Bangunan Candi Pari didominasi oleh bata merah pada bagian badannya, sedangkan ambang atas dan bawah pintu masuk bilik candi menggunakan batu andesit.
Bagian kaki candi memiliki ukuran 13,55 x 13,40 meter dan tinggi 1,50 meter, pada bagian ini terdapat dua buah jalan masuk ke bilik candi dalam bentuk susunan/trap anak tangga dengan arah utara-selatan dan selatan-utara, jalan masuk seperti ini tidak ditemui dalam candi-candi lain di Jawa Timur. Perbingkaian yang digunakan pada bagian kaki candi adalah bentuk bingkai rata tanpa hiasan.

• _Daftar Tugas_
A - Terjemahkan kalimat dari teks tentang Candi Pari ini ke dalam bahasa Inggris: "Bangunan Candi Pari didominasi oleh bata merah pada bagian badannya, sedangkan ambang atas dan bawah pintu masuk bilik candi menggunakan batu andesit."
B - Sebutkan semua angka ukuran dalam meter yang diberikan kutipan teks tentang Candi Pari untuk bagian kaki candi.
C - Menurut teks tentang Candi Pari, bentuk bingkai apa yang digunakan pada bagian kaki candi?

• _Kumpulan Materi_
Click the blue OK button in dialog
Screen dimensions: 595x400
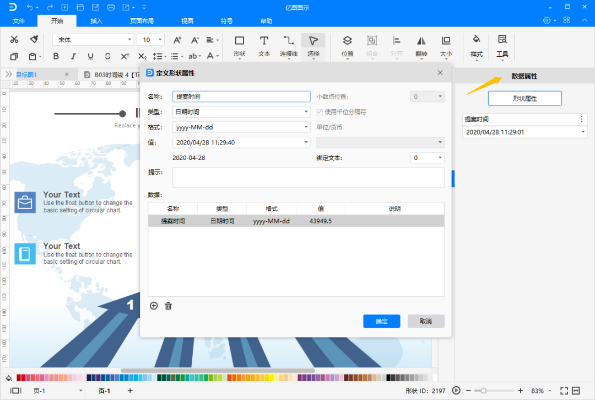coord(381,321)
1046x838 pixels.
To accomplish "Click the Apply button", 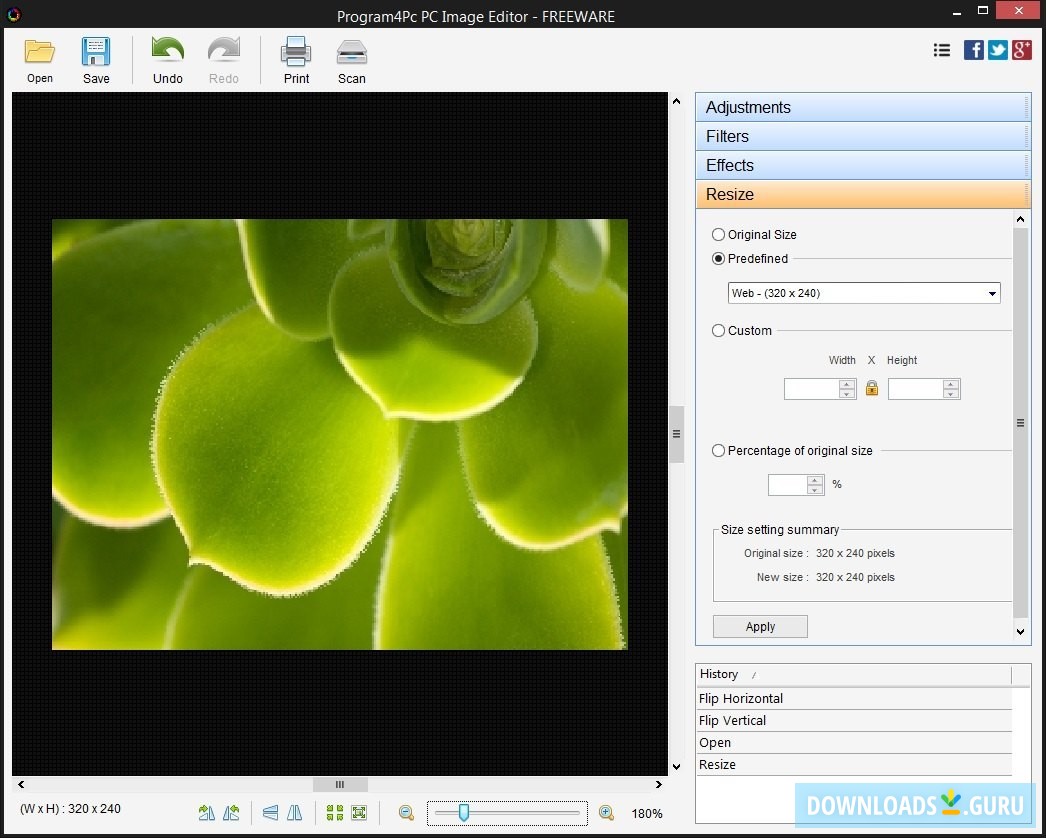I will [759, 626].
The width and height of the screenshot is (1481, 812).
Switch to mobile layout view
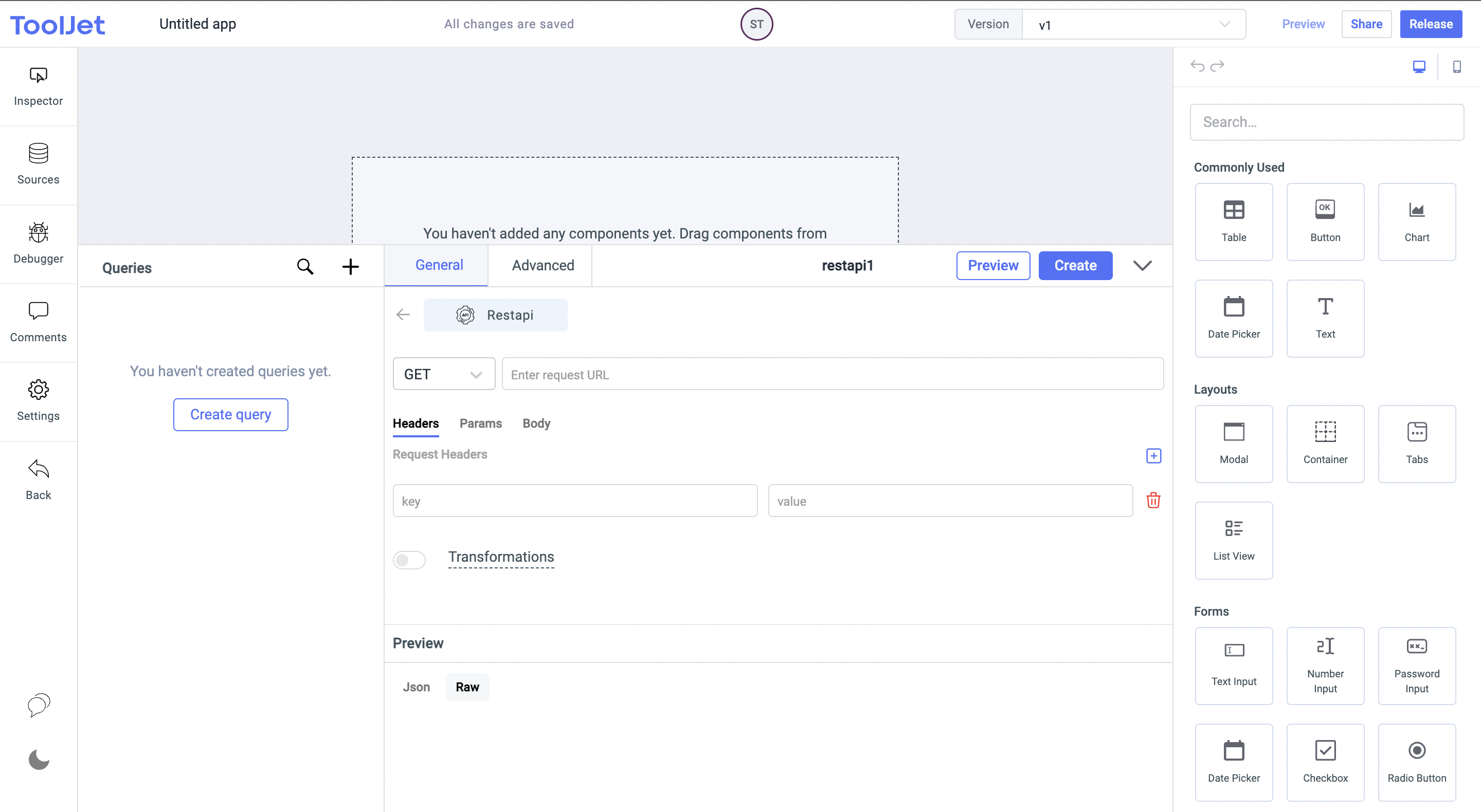click(x=1457, y=66)
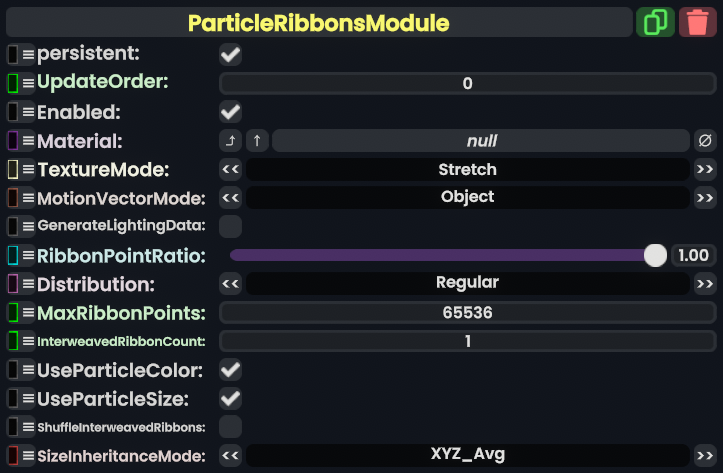Click the RibbonPointRatio slider handle
Screen dimensions: 723x473
click(655, 256)
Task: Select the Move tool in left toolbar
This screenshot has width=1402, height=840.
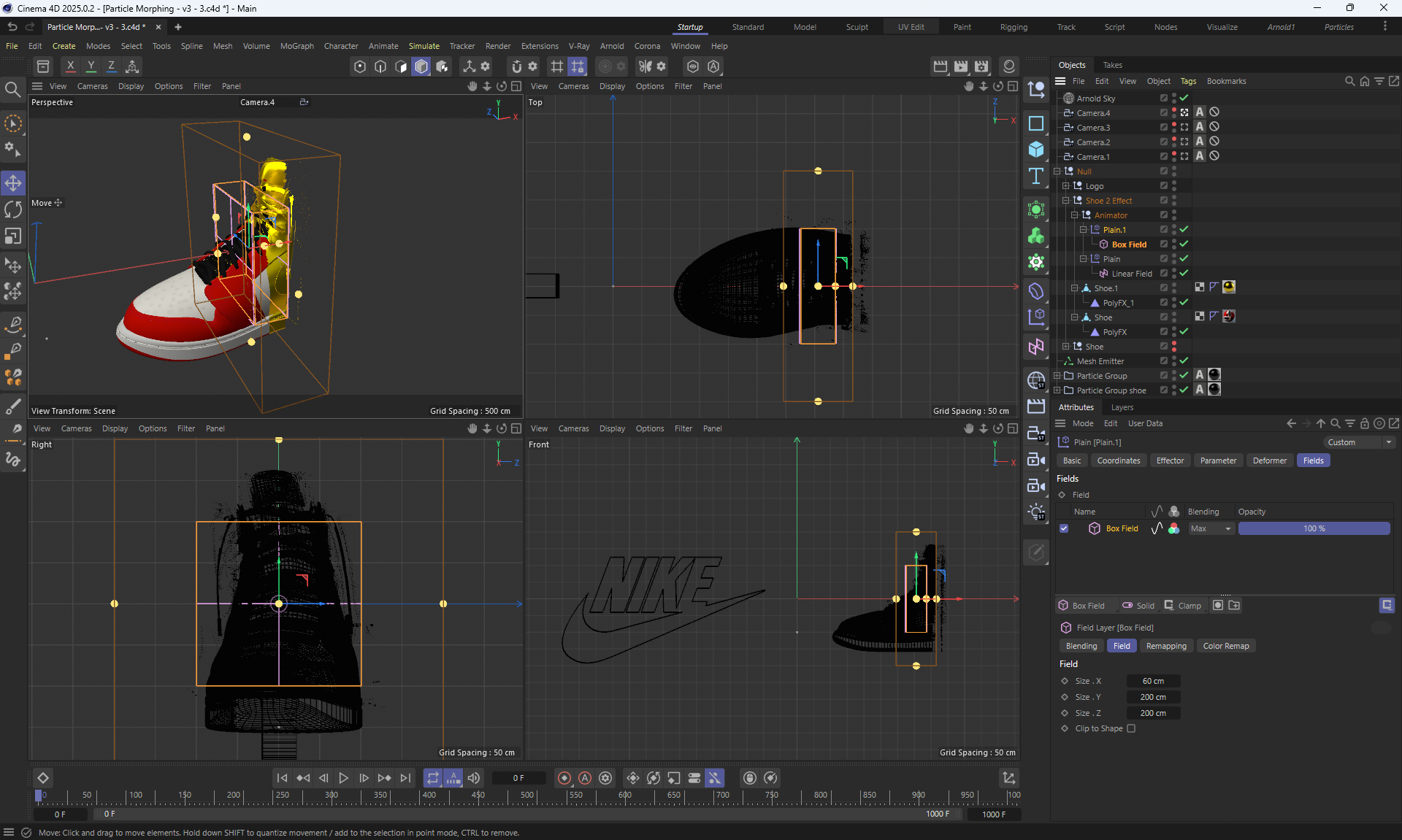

• _Hasil Latihan_
A - The body of the Candi Pari structure is dominated by red brick, while the upper and lower sills of the entrance to the temple chamber are made of andesite stone.

B - 13,55 meter; 13,40 meter; 1,50 meter

C - Bingkai rata tanpa hiasan.